TASK PROMPT:
Nothing in the records may be left out; restate them word for word.
- - -
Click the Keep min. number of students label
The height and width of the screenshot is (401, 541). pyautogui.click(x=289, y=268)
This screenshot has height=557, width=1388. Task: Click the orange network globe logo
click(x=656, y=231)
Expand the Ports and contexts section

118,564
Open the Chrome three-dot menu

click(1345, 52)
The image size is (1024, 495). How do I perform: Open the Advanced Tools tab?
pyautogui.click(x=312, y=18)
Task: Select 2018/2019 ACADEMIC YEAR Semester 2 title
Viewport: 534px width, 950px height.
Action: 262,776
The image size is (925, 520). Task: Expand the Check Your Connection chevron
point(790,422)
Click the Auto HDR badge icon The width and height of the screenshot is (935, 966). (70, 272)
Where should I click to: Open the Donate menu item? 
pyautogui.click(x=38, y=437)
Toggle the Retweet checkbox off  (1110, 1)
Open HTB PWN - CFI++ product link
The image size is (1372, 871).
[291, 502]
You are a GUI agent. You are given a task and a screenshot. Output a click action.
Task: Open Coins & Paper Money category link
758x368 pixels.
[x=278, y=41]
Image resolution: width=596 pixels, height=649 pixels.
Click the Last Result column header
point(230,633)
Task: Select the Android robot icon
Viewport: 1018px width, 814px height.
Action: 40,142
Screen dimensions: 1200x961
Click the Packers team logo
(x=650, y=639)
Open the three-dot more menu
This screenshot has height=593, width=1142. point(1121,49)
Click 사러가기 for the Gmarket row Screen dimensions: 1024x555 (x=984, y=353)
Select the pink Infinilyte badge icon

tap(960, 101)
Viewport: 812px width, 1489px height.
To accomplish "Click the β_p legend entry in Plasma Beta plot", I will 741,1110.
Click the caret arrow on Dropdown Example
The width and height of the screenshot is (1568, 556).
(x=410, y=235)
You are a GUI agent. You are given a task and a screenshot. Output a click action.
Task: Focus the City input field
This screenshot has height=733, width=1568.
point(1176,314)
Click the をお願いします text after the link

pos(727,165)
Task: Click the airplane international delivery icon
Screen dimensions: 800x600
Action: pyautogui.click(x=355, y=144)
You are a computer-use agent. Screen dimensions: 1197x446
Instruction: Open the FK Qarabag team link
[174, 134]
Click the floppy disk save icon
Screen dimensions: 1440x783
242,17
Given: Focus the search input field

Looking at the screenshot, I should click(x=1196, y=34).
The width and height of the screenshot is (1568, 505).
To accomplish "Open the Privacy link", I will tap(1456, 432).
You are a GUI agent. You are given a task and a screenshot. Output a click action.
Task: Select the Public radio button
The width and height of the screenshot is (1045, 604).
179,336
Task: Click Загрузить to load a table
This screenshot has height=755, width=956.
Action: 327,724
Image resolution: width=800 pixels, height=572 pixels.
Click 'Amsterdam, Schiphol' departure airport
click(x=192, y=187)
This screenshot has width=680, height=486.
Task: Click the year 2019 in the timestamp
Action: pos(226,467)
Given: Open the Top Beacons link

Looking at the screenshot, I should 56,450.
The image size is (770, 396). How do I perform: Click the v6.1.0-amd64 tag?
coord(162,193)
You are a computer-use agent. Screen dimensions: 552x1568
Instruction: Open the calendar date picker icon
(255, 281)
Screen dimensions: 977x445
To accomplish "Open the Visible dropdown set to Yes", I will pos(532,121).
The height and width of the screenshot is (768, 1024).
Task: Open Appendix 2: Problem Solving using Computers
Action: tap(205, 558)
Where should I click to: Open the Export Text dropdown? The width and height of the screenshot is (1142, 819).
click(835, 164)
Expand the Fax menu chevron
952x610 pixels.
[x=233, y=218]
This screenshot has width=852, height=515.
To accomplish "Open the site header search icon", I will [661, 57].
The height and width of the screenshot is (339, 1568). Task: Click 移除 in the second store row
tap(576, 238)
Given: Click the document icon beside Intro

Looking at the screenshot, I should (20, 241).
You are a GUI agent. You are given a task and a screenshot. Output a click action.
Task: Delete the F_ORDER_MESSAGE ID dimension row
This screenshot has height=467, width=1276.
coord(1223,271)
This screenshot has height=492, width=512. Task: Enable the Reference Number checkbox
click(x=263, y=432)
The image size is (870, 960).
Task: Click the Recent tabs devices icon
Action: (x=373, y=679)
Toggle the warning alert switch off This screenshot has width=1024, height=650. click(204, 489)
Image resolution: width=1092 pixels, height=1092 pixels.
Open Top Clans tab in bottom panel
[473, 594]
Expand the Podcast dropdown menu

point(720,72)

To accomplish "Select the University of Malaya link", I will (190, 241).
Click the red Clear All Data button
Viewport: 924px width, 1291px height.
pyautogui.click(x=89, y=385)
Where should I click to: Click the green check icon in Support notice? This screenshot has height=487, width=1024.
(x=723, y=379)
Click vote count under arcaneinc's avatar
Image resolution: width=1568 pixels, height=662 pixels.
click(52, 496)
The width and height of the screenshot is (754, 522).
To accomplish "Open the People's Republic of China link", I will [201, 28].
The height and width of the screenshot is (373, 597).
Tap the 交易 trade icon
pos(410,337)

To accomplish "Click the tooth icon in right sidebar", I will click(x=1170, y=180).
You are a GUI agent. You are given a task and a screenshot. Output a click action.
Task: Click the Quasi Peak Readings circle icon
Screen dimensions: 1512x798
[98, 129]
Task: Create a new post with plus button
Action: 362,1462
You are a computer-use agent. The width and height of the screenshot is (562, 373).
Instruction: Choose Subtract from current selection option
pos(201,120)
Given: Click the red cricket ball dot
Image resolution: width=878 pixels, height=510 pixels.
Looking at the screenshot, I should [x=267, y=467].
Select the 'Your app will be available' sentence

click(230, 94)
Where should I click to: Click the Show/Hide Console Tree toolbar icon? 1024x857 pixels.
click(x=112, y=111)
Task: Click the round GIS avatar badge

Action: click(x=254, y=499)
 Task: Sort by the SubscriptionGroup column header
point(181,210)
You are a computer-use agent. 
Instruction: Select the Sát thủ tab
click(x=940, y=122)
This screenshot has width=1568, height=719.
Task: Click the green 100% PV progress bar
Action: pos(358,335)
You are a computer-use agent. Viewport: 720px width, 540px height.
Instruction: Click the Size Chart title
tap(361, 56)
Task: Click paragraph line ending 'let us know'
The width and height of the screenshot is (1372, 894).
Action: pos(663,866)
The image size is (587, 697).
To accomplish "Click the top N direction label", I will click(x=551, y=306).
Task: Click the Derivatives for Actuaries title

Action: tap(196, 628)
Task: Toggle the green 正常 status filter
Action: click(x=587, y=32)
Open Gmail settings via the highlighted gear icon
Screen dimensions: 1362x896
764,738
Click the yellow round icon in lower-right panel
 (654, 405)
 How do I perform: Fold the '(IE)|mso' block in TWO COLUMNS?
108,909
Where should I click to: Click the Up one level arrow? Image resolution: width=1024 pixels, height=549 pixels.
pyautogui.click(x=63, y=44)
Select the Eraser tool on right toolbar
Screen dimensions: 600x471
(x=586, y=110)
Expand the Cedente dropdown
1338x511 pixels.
- - -
ANSWER TO THIS PROBLEM:
Click the Keep min. number of students label
The height and width of the screenshot is (401, 541). pyautogui.click(x=289, y=268)
This screenshot has height=557, width=1388. Task: Click the orange network globe logo
click(x=656, y=231)
Expand the Ports and contexts section

118,564
Open the Chrome three-dot menu

click(1345, 52)
The image size is (1024, 495). How do I perform: Open the Advanced Tools tab?
pyautogui.click(x=312, y=18)
Task: Select 2018/2019 ACADEMIC YEAR Semester 2 title
Viewport: 534px width, 950px height.
Action: 262,776
The image size is (925, 520). Task: Expand the Check Your Connection chevron
point(790,422)
Click the Auto HDR badge icon The width and height of the screenshot is (935, 966). (70, 272)
Where should I click to: Open the Donate menu item? 
pyautogui.click(x=38, y=437)
Toggle the Retweet checkbox off  (1110, 1)
Open HTB PWN - CFI++ product link
The image size is (1372, 871).
[291, 502]
You are a GUI agent. You are given a task and a screenshot. Output a click action.
Task: Open Coins & Paper Money category link
758x368 pixels.
[x=278, y=41]
Image resolution: width=596 pixels, height=649 pixels.
Click the Last Result column header
point(230,633)
Task: Select the Android robot icon
Viewport: 1018px width, 814px height.
Action: 40,142
Screen dimensions: 1200x961
Click the Packers team logo
(x=650, y=639)
Open the three-dot more menu
This screenshot has height=593, width=1142. point(1121,49)
Click 사러가기 for the Gmarket row Screen dimensions: 1024x555 (x=984, y=353)
Select the pink Infinilyte badge icon

tap(960, 101)
Viewport: 812px width, 1489px height.
To accomplish "Click the β_p legend entry in Plasma Beta plot", I will 741,1110.
Click the caret arrow on Dropdown Example
The width and height of the screenshot is (1568, 556).
(x=410, y=235)
You are a GUI agent. You are given a task and a screenshot. Output a click action.
Task: Focus the City input field
This screenshot has height=733, width=1568.
point(1176,314)
Click the をお願いします text after the link

pos(727,165)
Task: Click the airplane international delivery icon
Screen dimensions: 800x600
Action: pyautogui.click(x=355, y=144)
You are a computer-use agent. Screen dimensions: 1197x446
Instruction: Open the FK Qarabag team link
[174, 134]
Click the floppy disk save icon
Screen dimensions: 1440x783
242,17
Given: Focus the search input field

Looking at the screenshot, I should click(x=1196, y=34).
The width and height of the screenshot is (1568, 505).
To accomplish "Open the Privacy link", I will tap(1456, 432).
You are a GUI agent. You are given a task and a screenshot. Output a click action.
Task: Select the Public radio button
The width and height of the screenshot is (1045, 604).
179,336
Task: Click Загрузить to load a table
This screenshot has height=755, width=956.
Action: 327,724
Image resolution: width=800 pixels, height=572 pixels.
Click 'Amsterdam, Schiphol' departure airport
click(x=192, y=187)
This screenshot has width=680, height=486.
Task: Click the year 2019 in the timestamp
Action: pos(226,467)
Given: Open the Top Beacons link

Looking at the screenshot, I should 56,450.
The image size is (770, 396). How do I perform: Click the v6.1.0-amd64 tag?
coord(162,193)
You are a computer-use agent. Screen dimensions: 552x1568
Instruction: Open the calendar date picker icon
(255, 281)
Screen dimensions: 977x445
To accomplish "Open the Visible dropdown set to Yes", I will pos(532,121).
The height and width of the screenshot is (768, 1024).
Task: Open Appendix 2: Problem Solving using Computers
Action: tap(205, 558)
Where should I click to: Open the Export Text dropdown? The width and height of the screenshot is (1142, 819).
click(835, 164)
Expand the Fax menu chevron
952x610 pixels.
[x=233, y=218]
This screenshot has width=852, height=515.
To accomplish "Open the site header search icon", I will [661, 57].
The height and width of the screenshot is (339, 1568). Task: Click 移除 in the second store row
tap(576, 238)
Given: Click the document icon beside Intro

Looking at the screenshot, I should (20, 241).
You are a GUI agent. You are given a task and a screenshot. Output a click action.
Task: Delete the F_ORDER_MESSAGE ID dimension row
This screenshot has height=467, width=1276.
coord(1223,271)
This screenshot has height=492, width=512. Task: Enable the Reference Number checkbox
click(x=263, y=432)
The image size is (870, 960).
Task: Click the Recent tabs devices icon
Action: (x=373, y=679)
Toggle the warning alert switch off This screenshot has width=1024, height=650. click(204, 489)
Image resolution: width=1092 pixels, height=1092 pixels.
Open Top Clans tab in bottom panel
[473, 594]
Expand the Podcast dropdown menu

point(720,72)

To accomplish "Select the University of Malaya link", I will (190, 241).
Click the red Clear All Data button
Viewport: 924px width, 1291px height.
pyautogui.click(x=89, y=385)
Where should I click to: Click the green check icon in Support notice? This screenshot has height=487, width=1024.
(x=723, y=379)
Click vote count under arcaneinc's avatar
Image resolution: width=1568 pixels, height=662 pixels.
click(52, 496)
The width and height of the screenshot is (754, 522).
To accomplish "Open the People's Republic of China link", I will [201, 28].
The height and width of the screenshot is (373, 597).
Tap the 交易 trade icon
pos(410,337)

To accomplish "Click the tooth icon in right sidebar", I will click(x=1170, y=180).
You are a GUI agent. You are given a task and a screenshot. Output a click action.
Task: Click the Quasi Peak Readings circle icon
Screen dimensions: 1512x798
[98, 129]
Task: Create a new post with plus button
Action: 362,1462
You are a computer-use agent. The width and height of the screenshot is (562, 373).
Instruction: Choose Subtract from current selection option
pos(201,120)
Given: Click the red cricket ball dot
Image resolution: width=878 pixels, height=510 pixels.
Looking at the screenshot, I should [x=267, y=467].
Select the 'Your app will be available' sentence

click(230, 94)
Where should I click to: Click the Show/Hide Console Tree toolbar icon? 1024x857 pixels.
click(x=112, y=111)
Task: Click the round GIS avatar badge

Action: click(x=254, y=499)
 Task: Sort by the SubscriptionGroup column header
point(181,210)
You are a computer-use agent. 
Instruction: Select the Sát thủ tab
click(x=940, y=122)
This screenshot has width=1568, height=719.
Task: Click the green 100% PV progress bar
Action: pos(358,335)
You are a computer-use agent. Viewport: 720px width, 540px height.
Instruction: Click the Size Chart title
tap(361, 56)
Task: Click paragraph line ending 'let us know'
The width and height of the screenshot is (1372, 894).
Action: pos(663,866)
The image size is (587, 697).
To accomplish "Click the top N direction label", I will click(x=551, y=306).
Task: Click the Derivatives for Actuaries title

Action: tap(196, 628)
Task: Toggle the green 正常 status filter
Action: click(x=587, y=32)
Open Gmail settings via the highlighted gear icon
Screen dimensions: 1362x896
764,738
Click the yellow round icon in lower-right panel
 (654, 405)
 How do I perform: Fold the '(IE)|mso' block in TWO COLUMNS?
108,909
Where should I click to: Click the Up one level arrow? Image resolution: width=1024 pixels, height=549 pixels.
pyautogui.click(x=63, y=44)
Select the Eraser tool on right toolbar
Screen dimensions: 600x471
(x=586, y=110)
Expand the Cedente dropdown
1338x511 pixels.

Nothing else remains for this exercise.